Although Gore’s NEP numbers don’t look great, he is still average 4.1 yards per carry with 423 yards on 102 attempts this season, which is good for 24th in the league among the 55 qualified running backs. Hyde, however, ranks 49th in the same category, only averaging 3.4 yards.
One outstanding positive about Hyde, though, deals with his yards after contact. He has five or more yards after contact on 20.8% of his carries, which leads the entire NFL. If the 49ers start feeding him the ball more, he may be able to take advantage of that and put up some bigger numbers.
If we take a look at the remaining games on the San Francisco schedule, it doesn’t bode too well for the running backs. Of the last nine games, six of the defenses ranking in the top half of the league in Adjusted Defensive Rushing NEP (adjusted for strength of schedule), and all but one of their opponents are ranked in the top 19.
|Opponent||Adjusted Defensive Rushing NEP Rank|
|St. Louis Rams||11th|
|New Orleans Saints||24th|
|New York Giants||18th|
|San Diego Chargers||19th|
What to Do in Fantasy Football
So far in standard scoring leagues, Gore has ranked 25th among running backs in scoring, making him a low-end RB2 or flex option. Hyde has ranked 56th, which puts him on the bench or on the waiver wire in most leagues.
If you take a look at numberFire’s remaining year running back projections, you will see Gore and Hyde projected to finish in about the same spot they are in now. Gore is ranked one spot higher at 24th (72.07 projected fantasy points), and Hyde is in the exact same position at 56th with 35.88 projected fantasy points.

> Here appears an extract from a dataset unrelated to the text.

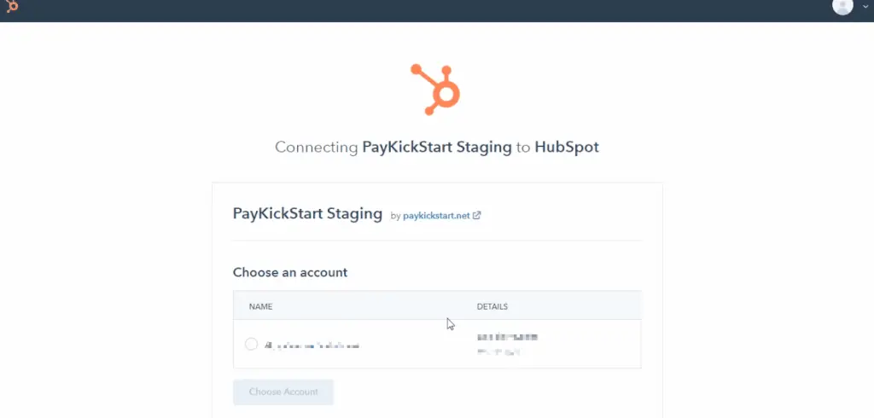The height and width of the screenshot is (418, 874).
Task: Click the 'PayKickStart Staging' card title
Action: pos(307,213)
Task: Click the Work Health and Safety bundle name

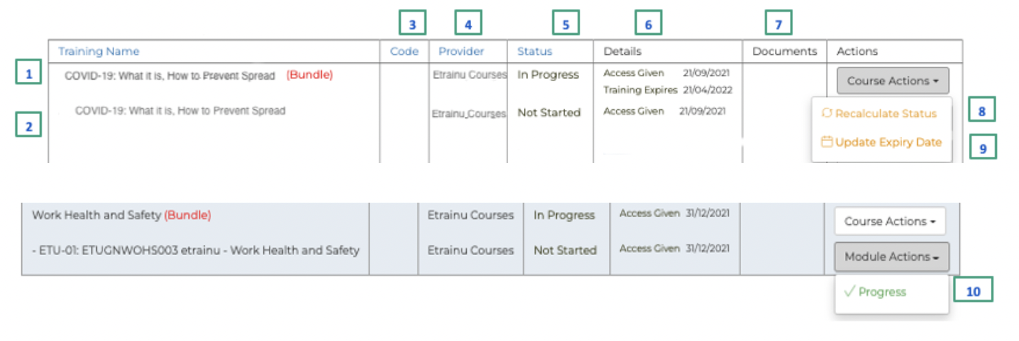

If San Francisco stops relying on quarterback Colin Kaepernick and going away from the running game (1.20 pass-to-run ratio this year versus 0.90 last year), both Gore and Hyde may be able to improve their numbers. But as it stands, they both seem like their production will stay about what it has been thus far. Gore should continue to be the main guy and produce RB2 or flex numbers, while Hyde should continue to ride your bench or even cut in smaller leagues. His value seems limited and should only be a starter if Gore gets injured and is out for a significant amount of time.